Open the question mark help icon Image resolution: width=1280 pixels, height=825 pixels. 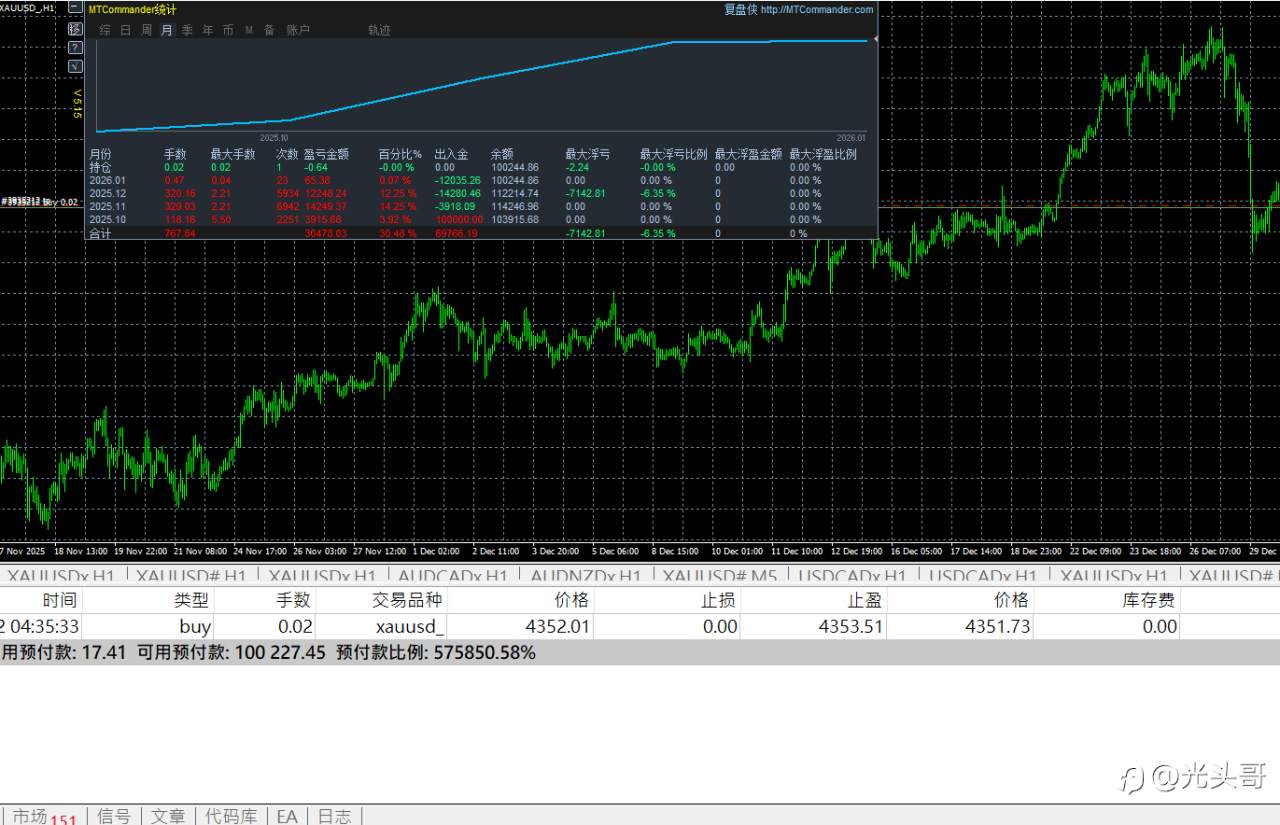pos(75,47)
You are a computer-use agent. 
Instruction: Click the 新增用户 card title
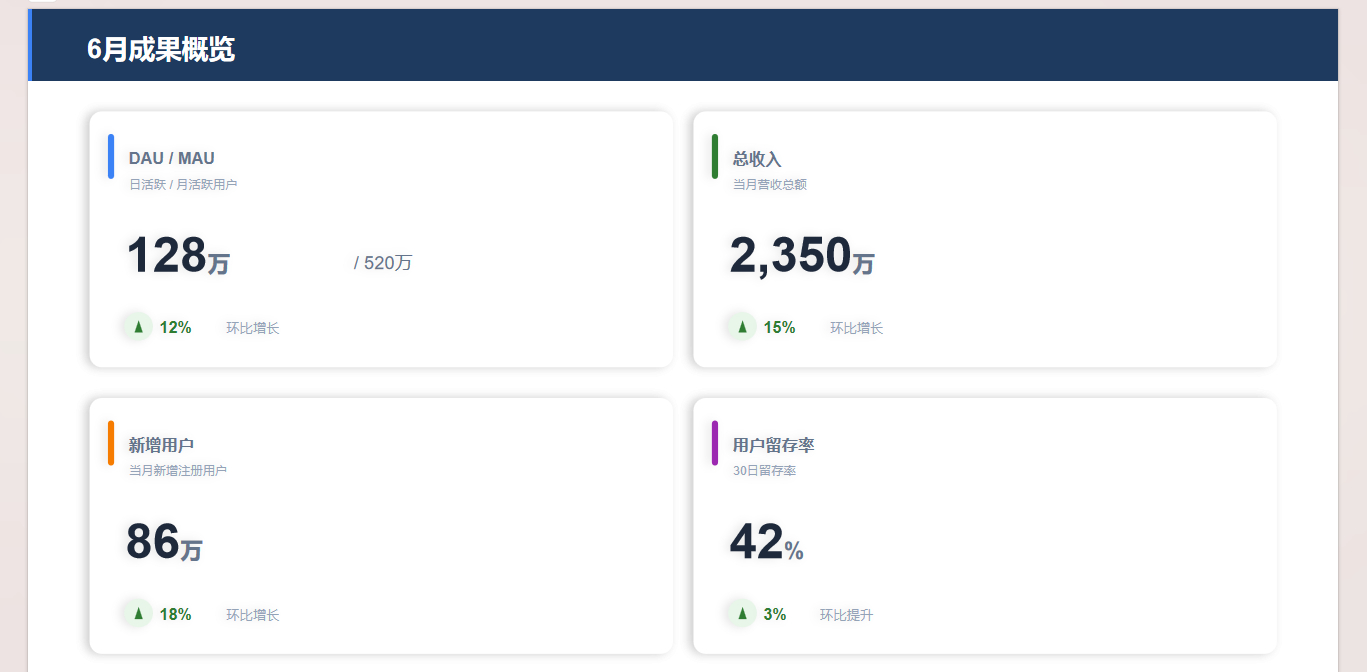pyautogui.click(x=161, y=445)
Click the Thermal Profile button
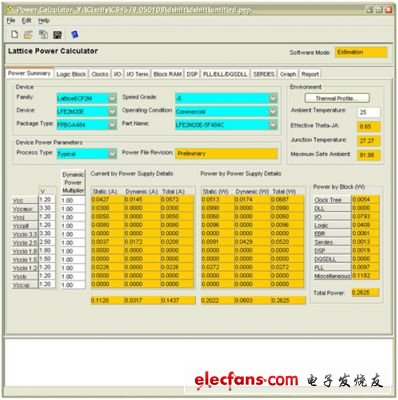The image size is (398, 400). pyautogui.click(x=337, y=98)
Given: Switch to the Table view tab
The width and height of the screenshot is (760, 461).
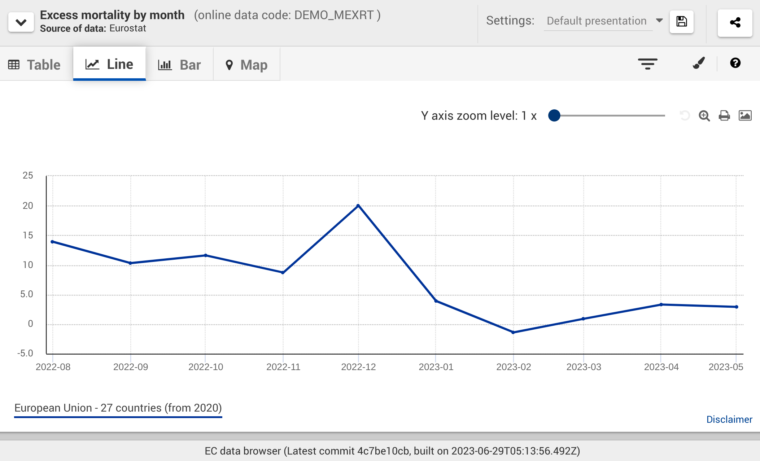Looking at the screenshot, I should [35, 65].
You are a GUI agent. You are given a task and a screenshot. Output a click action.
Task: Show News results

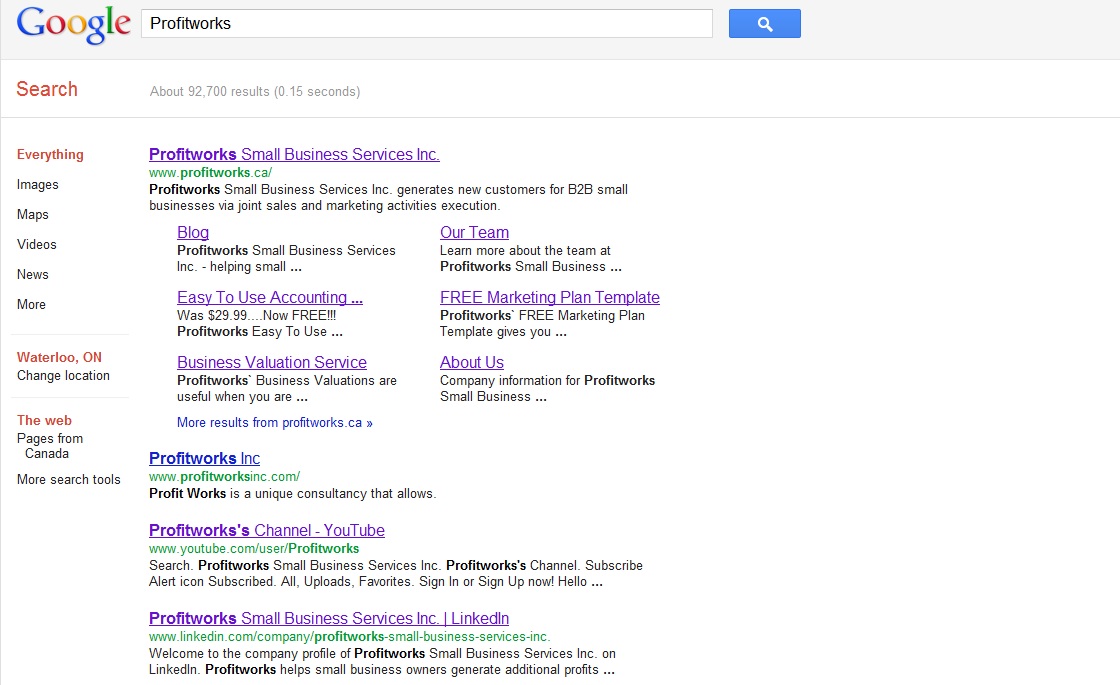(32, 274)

+---+

Task to complete: Every line that contains the string "agent" should be copied from the records.

Your solution:
You are a computer-use agent. 
You are a GUI agent. You are given a task and a screenshot. Output a click action.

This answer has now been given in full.